Monday, May 31, 2010

PDF::API2 is Underrated

I feel like there has not been enough talk about PDF::API2 in the Perl community. Searching for code examples and tutorials does not yield many results, however it does lead to this tutorial, which is the only useful one that I have been able to find. It is worth reading. Oh, and it's written by my boss ;) Go and read it if you plan on using PDF::API2 in the future.

At work, for the past year, we have used PDF::API2 to create this nice looking report and many others like it. Since then, I have learnt a number of lessons and picked up a few tips for using this powerful library, so here are some of them. This is by no means a tutorial, or even an introduction to PDF::API2, so if you are looking for something like that, refer to the tutorial I referenced in the previous paragraph. This is more of a coredump of the part of my brain that knows PDF, so to speak.

The coordinate system is that of a Cartesian plane

Personally, every toolkit I have used in the past (which, admittedly, is not a long list) has placed the origin (0, 0) in the top-left corner.

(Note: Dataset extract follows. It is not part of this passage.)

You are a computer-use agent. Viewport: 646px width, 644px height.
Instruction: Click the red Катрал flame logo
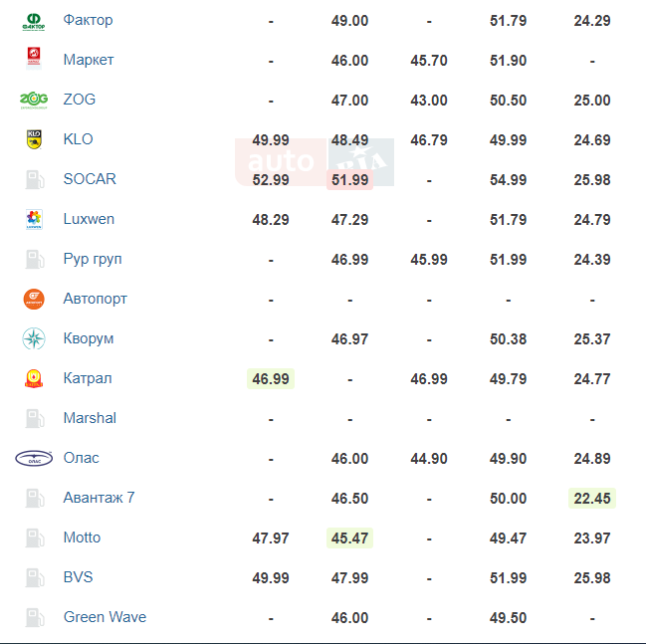pos(34,378)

I assume, without actually researching, that this was because it was easier for developers to think about placing the top-left corner of a widget/window around the screen. We (mostly) read articles and books and posters from the top-left to the bottom-right.

However, coordinates in PDF::API2 work differently; the origin resides at the bottom-left of the document, just like the first quadrant of a Cartesian plane. Once you think of it this way, it becomes a lot easier to visualise what you are doing and the placement of your content.

Work from the bottom-left

This is linked to the previous point. If you are factoring out specific data or widgets into separate classes or functions, specify the position of the data by the bottom-left coordinate, rather than the top-left. This saves a lot of recalculating when you have to use various text/graphics object functions.

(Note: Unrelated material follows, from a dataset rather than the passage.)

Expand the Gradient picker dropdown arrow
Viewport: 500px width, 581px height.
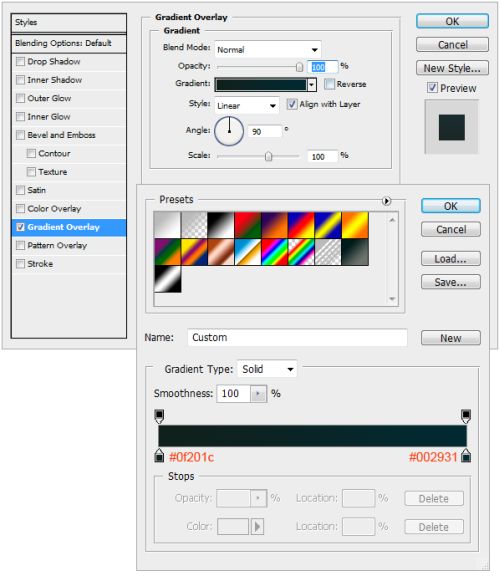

I prefer to refer to the coordinates as 'bottom' and 'left', which clears up any confusion that using 'x' and 'y' might introduce. I recommend doing the same.

Occasionally you may need to work from the top of your widget, e.g. for tabular data, in which case you can simply use the bottom + height to get the top-most Y-coordinate.

Useful CPAN documentation

PDF::API2 documentation is shocking. It's horrible. It's almost non-existant. However, PDF::API2::Content contains 95% of the functions that you probably want. Specifically, it contains all of the member functions for the text and graphics objects, which are the objects you will use most of the time.

Useful function that you might skim past

$text->advancewidth('foo bar', \%options)

Given the state of your text object, i.e. font name and size, this will return the width, in points, required to display the text 'foo bar' on the page. Great for figuring out how much space you need to display content like names of people. If you do not want to use the current state of your text object, the second parameter, with text object settings, can be used instead. I have never needed to use the second parameter so far.

That's it for now. In the future I would like to write some more about this library - preferably with more structure and a nice example rather than random ramblings - but that will have to wait until I can spare the time.


  1. Hi Luke.. I came across this blog post because it's pretty high in the google results when you are looking for help with API2.

    Have you had any problems using this module with PDFs of version 1.3 or earlier? I am having a hard time with this. My program receives a PDF document uploaded by a user, then opens it with API2 and stamps a few words at the top of the first page. However, for certain documents which happen to be PDF Version 1.3, but not ALL 1.3 PDFs, the words get stamped in TINY text (about 1/5th the normal size) and in the middle of the page instead of the top.

    Do you have any idea why this would be happening? As you mentioned in your post, there is a serious lack of documentation or resources regarding this module, so I am just reaching out to anyone with experience. Thanks very much.

  2. Hmm... I haven't come across anything like that before.

    The obvious places to start would be:

    1. Are you explicitly setting the coordinates and font size right before writing the text to the page? Is there anything between those operations that might change the state of the text object?

    2. Use a brand new text object. Does it still happen?

    3. Use Data::Dumper to dump the text object you're using. Beware though, you'll get a lot of output. Use this as a last resort. It doesn't always pay off.

    If you figure it out, feel free to post a solution here!

    Good luck!